- Founder: Chaudhary Rahim Khan
- Founded: 1967
- Ideology: Ethnic nationalism Meo upliftment
- Regional affiliation: Mewat

= All India Meo Sabha =

Indian Political Organisation

The All India Meo Sabha (English: All India Assembly for Meos) (abbreviation: AIMS) is an Indian political organisation and advocacy group based primarily in the Mewat region of India. It was formed under the leadership of Chaudhary Rahim Khan in 1967.

== History ==
The All India Meo Sabha was founded by Chaudhary Rahim Khan in 1967. It was responsible for uniting Meos that were scattered across Haryana, Rajasthan, Delhi, Madhya Pradesh, Maharashtra and Uttar Pradesh, post independence.

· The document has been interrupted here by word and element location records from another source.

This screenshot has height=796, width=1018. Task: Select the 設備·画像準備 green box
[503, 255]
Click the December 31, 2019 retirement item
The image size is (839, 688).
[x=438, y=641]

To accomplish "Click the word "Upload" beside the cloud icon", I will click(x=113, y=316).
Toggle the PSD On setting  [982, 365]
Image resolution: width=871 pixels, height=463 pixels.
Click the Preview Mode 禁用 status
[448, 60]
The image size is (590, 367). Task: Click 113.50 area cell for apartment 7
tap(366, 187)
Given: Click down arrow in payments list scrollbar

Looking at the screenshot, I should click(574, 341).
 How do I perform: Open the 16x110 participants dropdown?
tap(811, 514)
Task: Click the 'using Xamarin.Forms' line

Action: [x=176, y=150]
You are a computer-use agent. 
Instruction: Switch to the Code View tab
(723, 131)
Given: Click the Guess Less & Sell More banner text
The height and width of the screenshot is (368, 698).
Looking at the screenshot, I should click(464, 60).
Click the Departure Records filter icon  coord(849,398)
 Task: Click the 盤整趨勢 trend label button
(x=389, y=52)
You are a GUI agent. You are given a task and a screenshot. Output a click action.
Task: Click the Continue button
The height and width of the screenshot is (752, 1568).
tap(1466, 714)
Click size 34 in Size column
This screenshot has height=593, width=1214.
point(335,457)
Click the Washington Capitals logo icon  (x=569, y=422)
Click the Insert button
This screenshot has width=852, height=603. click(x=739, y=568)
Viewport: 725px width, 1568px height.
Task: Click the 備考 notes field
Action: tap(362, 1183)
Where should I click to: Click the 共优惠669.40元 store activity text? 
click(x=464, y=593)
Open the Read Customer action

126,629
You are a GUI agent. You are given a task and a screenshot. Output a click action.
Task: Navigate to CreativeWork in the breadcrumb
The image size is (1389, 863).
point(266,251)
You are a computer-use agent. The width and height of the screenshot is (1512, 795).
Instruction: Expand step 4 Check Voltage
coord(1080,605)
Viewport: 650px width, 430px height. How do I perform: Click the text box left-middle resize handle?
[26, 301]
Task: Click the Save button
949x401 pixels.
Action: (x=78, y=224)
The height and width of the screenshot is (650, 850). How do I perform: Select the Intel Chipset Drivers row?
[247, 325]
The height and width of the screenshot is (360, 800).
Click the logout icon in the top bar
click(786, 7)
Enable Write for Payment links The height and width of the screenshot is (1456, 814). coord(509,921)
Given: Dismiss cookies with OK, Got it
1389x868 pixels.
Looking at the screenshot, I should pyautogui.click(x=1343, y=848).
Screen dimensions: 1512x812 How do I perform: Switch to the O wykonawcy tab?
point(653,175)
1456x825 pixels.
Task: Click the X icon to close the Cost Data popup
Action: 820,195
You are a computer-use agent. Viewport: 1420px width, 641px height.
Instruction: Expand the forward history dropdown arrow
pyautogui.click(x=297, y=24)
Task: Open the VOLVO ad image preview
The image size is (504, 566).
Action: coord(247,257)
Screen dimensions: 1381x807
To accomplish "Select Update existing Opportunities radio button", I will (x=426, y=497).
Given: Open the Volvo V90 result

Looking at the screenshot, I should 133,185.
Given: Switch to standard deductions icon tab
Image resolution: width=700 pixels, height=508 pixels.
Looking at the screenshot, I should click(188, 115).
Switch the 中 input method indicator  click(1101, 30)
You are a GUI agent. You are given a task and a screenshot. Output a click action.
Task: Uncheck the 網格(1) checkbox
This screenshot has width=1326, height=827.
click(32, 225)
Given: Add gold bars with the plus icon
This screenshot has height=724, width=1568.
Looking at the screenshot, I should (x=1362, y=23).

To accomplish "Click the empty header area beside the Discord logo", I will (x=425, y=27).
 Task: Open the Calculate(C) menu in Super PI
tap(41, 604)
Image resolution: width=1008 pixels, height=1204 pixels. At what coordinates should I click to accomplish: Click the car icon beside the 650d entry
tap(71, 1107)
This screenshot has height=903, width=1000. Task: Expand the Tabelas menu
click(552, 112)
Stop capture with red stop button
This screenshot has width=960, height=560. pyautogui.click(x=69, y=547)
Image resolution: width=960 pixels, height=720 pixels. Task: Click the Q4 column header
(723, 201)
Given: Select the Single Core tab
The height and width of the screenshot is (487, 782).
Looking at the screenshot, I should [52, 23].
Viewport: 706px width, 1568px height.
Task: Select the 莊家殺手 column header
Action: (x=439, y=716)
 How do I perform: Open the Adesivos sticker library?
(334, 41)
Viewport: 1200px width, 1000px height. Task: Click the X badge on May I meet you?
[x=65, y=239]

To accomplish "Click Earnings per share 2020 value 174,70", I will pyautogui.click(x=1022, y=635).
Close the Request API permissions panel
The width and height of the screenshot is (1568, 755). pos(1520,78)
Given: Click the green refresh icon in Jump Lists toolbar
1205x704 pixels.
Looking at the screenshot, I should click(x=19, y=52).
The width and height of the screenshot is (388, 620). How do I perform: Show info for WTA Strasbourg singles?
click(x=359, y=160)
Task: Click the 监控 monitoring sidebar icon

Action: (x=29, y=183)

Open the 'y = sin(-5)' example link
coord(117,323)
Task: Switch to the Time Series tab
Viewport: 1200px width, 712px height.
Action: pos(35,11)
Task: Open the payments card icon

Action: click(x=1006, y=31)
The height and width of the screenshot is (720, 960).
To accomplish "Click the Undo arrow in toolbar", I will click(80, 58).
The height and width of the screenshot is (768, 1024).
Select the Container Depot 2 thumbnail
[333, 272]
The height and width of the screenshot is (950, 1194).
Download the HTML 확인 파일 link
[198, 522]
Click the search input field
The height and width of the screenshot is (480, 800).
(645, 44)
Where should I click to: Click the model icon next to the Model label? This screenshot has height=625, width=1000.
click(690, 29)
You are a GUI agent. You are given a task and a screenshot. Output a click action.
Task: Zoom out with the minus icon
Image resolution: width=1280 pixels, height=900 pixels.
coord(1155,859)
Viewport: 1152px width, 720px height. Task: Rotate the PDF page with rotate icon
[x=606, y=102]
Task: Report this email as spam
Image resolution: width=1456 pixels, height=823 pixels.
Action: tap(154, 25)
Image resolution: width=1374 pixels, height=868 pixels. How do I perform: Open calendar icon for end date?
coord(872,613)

The organization under the leadership of Chaudhary Rahim Khan made demands for a university in Mewat, extension of railway lines to the Mewat region of Rajasthan and Haryana, as well as the recognition of the ethnic Meos as part of the Scheduled Tribes denomination in India and granting them reservations accordingly due to their economically and educationally disadvantaged status in Indian society.

== Newspaper ==
In 1986, the All India Meo Sabha started a Newspaper titled the "Meo Times".

== Achievements ==
- Ethnic Meos are now recognised as a part of the Other Backwards Class classification in the Government of India.
- Shaheed Hasan Khan Mewati Government Medical College is the first and currently only Medical College recognised by the Medical Council of India in the Mewat region of Haryana.
- There is also the Mewat Engineering College now functional in Nuh, Haryana.
- Formation of Delhi-Nuh Railway Line as requested by Chaudhary Rahim Khan.